这个时代,“恐怖”成为部分人对抗压力的一种手段。于是,当下,各种恐怖小说应市而生。恐怖小说《爱是有毒的》作者若忘却对目前的恐怖小说创作提出了尖刻的评价—— 

《爱是有毒的》封面

    这个孤独地弹着吉他的人便是若忘。他说,会继续写恐怖小说,因为生活无限神秘。(照片提供:若忘)

    若忘,32岁,比较文学博士,出版过影视评论集,其恐怖小说《爱是有毒的》号称在网络上创下2000万(一说5000万)点击量的奇迹。其对国内一些著名恐怖小说作者公然的批评,让他获得了比其作品更大的名气。

 他简直浑身是刺。

 他公开宣称:国内恐怖电影和小说水平之低劣让他大吃一惊,当红恐怖作家,都在表演自己的愚蠢。

 他滔滔不绝来势汹汹,批评别人不留余地。很容易得罪人。实际情况是,已经得罪了不少的人。国内一线恐怖作家,周德东、蔡骏、一枚糖果,等等,都开始向他还击,有的,愤怒得已顾不上矜持。

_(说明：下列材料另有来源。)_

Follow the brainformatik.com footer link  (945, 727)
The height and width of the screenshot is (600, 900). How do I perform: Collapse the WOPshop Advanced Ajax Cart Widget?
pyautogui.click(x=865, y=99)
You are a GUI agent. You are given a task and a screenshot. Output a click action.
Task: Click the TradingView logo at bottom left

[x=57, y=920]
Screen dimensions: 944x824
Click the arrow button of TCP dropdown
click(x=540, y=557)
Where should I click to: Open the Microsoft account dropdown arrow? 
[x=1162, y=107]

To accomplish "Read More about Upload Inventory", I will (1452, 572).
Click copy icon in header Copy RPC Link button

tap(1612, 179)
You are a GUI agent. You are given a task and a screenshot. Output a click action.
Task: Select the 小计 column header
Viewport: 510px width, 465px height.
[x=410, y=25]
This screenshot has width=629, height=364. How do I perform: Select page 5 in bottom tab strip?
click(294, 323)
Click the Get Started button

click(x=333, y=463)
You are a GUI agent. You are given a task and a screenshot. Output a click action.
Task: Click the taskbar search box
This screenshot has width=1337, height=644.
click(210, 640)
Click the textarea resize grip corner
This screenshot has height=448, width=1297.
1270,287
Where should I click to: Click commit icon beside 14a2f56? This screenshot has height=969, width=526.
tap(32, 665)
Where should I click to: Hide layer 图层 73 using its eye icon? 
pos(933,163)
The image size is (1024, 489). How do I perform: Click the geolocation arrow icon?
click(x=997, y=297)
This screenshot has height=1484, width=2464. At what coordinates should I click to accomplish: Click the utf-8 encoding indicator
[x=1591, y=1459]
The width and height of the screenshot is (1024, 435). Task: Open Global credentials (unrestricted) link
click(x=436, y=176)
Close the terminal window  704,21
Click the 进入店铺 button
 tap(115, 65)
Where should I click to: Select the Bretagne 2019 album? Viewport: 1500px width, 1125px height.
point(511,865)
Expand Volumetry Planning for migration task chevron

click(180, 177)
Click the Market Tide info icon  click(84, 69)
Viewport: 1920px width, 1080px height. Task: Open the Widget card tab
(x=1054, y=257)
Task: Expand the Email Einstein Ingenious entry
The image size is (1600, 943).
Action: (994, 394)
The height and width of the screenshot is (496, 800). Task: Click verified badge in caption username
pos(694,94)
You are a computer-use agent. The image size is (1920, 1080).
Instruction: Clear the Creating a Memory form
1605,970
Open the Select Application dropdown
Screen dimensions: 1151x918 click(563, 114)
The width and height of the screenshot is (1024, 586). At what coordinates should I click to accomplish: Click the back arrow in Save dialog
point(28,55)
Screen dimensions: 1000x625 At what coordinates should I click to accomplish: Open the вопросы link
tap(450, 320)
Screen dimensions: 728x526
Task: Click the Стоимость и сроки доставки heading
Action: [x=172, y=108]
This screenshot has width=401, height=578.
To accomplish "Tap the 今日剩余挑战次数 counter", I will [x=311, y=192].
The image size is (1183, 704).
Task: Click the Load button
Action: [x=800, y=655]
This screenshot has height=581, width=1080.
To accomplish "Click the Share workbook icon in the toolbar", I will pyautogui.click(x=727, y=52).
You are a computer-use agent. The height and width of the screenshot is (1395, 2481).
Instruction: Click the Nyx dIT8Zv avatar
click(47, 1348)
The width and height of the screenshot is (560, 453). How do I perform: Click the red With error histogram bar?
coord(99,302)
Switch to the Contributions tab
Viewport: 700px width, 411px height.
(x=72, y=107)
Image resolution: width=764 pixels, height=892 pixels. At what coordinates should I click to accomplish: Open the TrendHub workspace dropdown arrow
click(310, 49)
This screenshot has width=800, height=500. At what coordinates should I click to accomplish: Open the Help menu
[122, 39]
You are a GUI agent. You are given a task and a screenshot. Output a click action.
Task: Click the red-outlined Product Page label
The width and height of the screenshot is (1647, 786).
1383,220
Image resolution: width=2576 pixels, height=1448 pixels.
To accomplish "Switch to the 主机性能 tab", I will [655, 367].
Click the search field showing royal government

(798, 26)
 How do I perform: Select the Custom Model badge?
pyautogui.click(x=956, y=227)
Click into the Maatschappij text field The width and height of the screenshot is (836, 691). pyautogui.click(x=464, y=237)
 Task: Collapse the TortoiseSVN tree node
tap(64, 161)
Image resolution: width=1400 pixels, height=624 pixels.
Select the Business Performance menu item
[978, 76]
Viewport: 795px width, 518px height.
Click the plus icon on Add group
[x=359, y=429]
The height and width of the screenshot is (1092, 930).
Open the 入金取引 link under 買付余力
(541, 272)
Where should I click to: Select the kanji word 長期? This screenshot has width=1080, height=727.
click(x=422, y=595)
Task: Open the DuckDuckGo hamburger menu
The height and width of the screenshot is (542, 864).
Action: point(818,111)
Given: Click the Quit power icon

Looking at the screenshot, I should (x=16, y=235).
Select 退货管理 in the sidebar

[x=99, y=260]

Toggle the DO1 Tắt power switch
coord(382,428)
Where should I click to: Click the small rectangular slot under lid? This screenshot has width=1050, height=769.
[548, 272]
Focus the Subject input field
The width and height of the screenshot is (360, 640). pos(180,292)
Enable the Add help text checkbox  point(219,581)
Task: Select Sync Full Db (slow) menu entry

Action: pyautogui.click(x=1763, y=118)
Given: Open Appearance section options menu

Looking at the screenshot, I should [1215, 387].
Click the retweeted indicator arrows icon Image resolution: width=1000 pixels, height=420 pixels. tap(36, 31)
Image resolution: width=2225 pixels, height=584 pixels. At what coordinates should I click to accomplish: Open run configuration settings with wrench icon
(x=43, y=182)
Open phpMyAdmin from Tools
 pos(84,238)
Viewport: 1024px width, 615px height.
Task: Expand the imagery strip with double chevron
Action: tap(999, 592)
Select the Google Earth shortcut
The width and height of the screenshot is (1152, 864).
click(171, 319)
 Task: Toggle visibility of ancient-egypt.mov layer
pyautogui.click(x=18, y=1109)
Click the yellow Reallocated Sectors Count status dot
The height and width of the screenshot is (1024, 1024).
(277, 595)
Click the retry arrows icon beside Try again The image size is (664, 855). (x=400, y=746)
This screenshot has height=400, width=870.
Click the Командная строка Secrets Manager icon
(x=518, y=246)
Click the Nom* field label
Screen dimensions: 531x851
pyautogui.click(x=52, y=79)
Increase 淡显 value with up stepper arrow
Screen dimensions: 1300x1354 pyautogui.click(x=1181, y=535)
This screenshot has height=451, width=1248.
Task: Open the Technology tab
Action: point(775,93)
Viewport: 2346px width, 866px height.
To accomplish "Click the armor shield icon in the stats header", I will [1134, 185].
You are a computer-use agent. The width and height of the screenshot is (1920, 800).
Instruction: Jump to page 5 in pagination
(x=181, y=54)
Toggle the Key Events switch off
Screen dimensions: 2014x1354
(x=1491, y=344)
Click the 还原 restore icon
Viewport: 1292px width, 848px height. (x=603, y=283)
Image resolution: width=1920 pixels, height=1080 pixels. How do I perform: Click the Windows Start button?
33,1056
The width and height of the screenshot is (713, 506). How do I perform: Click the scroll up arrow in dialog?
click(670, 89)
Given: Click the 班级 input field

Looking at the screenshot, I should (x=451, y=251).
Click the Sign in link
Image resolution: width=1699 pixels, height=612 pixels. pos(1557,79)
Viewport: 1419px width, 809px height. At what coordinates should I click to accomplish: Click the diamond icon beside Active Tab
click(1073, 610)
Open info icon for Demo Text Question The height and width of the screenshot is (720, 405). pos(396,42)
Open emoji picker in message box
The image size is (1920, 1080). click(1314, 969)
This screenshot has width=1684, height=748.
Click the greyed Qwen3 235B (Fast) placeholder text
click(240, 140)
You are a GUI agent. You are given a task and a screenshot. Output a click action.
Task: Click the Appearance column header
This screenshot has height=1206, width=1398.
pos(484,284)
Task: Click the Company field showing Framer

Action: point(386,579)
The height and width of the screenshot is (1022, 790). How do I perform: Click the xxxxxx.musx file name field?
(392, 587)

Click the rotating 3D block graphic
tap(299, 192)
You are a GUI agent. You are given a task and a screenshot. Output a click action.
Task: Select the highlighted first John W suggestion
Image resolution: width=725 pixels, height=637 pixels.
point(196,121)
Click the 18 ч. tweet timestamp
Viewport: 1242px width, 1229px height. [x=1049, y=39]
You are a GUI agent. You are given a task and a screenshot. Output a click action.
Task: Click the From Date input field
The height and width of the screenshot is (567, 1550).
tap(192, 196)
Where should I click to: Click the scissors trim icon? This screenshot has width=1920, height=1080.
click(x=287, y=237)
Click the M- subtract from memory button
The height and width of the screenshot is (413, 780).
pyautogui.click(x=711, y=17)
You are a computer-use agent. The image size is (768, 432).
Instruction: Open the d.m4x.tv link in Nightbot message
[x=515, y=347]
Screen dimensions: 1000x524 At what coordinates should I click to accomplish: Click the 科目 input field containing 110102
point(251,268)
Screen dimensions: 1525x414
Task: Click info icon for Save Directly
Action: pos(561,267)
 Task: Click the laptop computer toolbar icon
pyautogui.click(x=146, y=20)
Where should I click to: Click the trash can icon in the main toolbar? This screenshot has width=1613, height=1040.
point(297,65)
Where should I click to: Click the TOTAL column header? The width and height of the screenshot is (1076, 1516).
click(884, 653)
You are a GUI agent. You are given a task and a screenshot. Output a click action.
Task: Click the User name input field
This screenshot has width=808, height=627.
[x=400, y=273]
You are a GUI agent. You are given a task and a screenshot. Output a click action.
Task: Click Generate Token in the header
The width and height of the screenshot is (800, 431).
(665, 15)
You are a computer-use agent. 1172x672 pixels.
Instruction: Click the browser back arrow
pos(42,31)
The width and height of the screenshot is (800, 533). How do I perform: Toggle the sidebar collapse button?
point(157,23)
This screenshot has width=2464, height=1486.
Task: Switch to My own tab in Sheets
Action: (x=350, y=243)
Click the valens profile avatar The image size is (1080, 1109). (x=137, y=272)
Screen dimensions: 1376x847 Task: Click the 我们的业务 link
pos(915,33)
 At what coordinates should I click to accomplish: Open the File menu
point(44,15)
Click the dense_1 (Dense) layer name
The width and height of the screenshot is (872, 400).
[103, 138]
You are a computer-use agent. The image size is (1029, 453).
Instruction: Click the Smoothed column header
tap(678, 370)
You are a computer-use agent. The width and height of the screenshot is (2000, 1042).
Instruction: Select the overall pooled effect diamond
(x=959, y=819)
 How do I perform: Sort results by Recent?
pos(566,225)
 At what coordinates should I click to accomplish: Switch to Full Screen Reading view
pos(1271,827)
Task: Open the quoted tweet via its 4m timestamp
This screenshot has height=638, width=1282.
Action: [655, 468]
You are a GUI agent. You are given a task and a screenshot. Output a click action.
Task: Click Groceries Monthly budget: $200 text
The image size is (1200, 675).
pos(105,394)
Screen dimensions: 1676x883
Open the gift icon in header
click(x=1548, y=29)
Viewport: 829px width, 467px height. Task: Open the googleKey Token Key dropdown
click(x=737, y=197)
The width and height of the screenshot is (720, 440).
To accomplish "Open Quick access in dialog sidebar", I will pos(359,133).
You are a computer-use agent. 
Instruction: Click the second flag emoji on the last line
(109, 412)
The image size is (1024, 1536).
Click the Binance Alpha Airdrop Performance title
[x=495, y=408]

 于是,虽然他拥有比较文学博士的头衔,其恐怖小说《爱是有毒的》在天涯论坛上拥有傲人的点击量,但他依然很顺利地成为了国内恐怖小说界的众矢之的。

有的恐怖小说只是讲一个混乱的故事而已

 记者:你干嘛指名道姓地对业内一些作者进行批评?你了解他们吗?而且,那些骂人的话,真的是你的原话吗?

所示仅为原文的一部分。